Designing Proteases: Towards catalytic drugs
Site-selective proteolytic cleavage is a ubiquitous post-translational modification involved in the transfer of biological information (e.g., via cascades) in many cellular processes and their dysfunction. Proteases with “dialed in” substrate selectivities would be ideal catalytic drugs designed to irreversibly neutralize their target substrates (e.g., viral coat proteins) if their substrate selectivity can be precisely controlled.
No robust and general method is available for protease substrate specificity design, in spite of ~25 years of efforts by protein chemists and chemical engineers.
Our approach is to develop a mechanism-guided biophysical framework that allows design for both positive and negative substrate specificity, and tightly couple it with high-throughput experimental testing using machine learning approaches
Design of Stimulus-Responsive Enzymes
Conventional Chemotherapy is limited by the lack of spatial and temporal control over the action of the toxic drug. Computationally designed “smart” enzymes, that are constitutively inactive but are activatable by a tumor-specific stimulus (MMP-2 protease) or light (via use of attached azobenzene dyes) are expected to overcome these limitations. We have obtained good starting leads straight from computational design (~10X switches) and developed high-throughput screening approaches. We are working with the Deiters Lab (Univ of Pittsburg) and Drake lab (Univ of Minn) on testing these Designs and Methodology
Protein Stabilization
Currently available methods for protein stabilization, such as directed evolution and consensus mutagenesis, can be time- and labor-intensive and often involve extensive amino acid substitutions, which may impair the activity and/or selectivity of the enzyme.
We have developed a computational design method (Rosetta-guided protein stapling, R-GPS) for enzyme stabilization that uses structure-based modeling to introduce covalent ‟staples” in a protein scaffold via genetically encodable noncanonical amino acids.
This method was applied to
obtain stapled variants of a stereoselective cyclopropanation
biocatalyst featuring greatly increased thermostability and robustness
to high concentrations of organic cosolvents
In collaboration with Fasan (Rochester) and Ando (Cornell) labs, and using iterative design-build-test-characterize cycles, we
are now extending this minimally invasive strategy for protein
stabilization to (1) a variety of other enzymes and proteins, and (2) to
genetically encodable non-canonical amino acids that enable other kinds
of crosslinking chemistries.
Novel Computational Design Methods
We remain interested in the development of new computational design methods and refinement of existing methodology, as these are the foundations of our research program.
Our efforts include introducing a new (Potts-model-based) modeling/design algorithm in Rosetta, a method for protein photosensitization using chemically crosslinked small molecules, and a method for designing nested (domain-inserted) proteins.

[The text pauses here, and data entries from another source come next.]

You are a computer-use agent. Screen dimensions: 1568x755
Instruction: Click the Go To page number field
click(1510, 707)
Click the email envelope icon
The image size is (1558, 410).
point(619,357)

Finally, we are pursuing force-field improvements in Rosetta, working on a project with David Case (Rutgers) to compare and productively combine energy evaluations using Rosetta and Amber approaches.
Designing Supramolecular Enzyme Assemblies
Enzymatic processes in nature are spatially organized. To develop the ability to similarly organize synthetic enzymatic pathways and develop efficient biosensors using enzymes (requiring a high surface area to volume ratio), we have developed a modular design approach that allows construction of supramolecular assemblies in response to chemical and/or optical stimuli. We have built fractal supramolecular topologies with extremely high surface area to volume ratios that organize component enzymes into hyperbranched dendritic supramolecular topologies. Although fractals are ubiquitous in nature, our studies represent the
first instance of designing such topologies using protein
self-assembly. T
We are applying this technology to develop protein assemblies for biodegradation by taking advantage of the high surface area:volume ratios (like a sponge).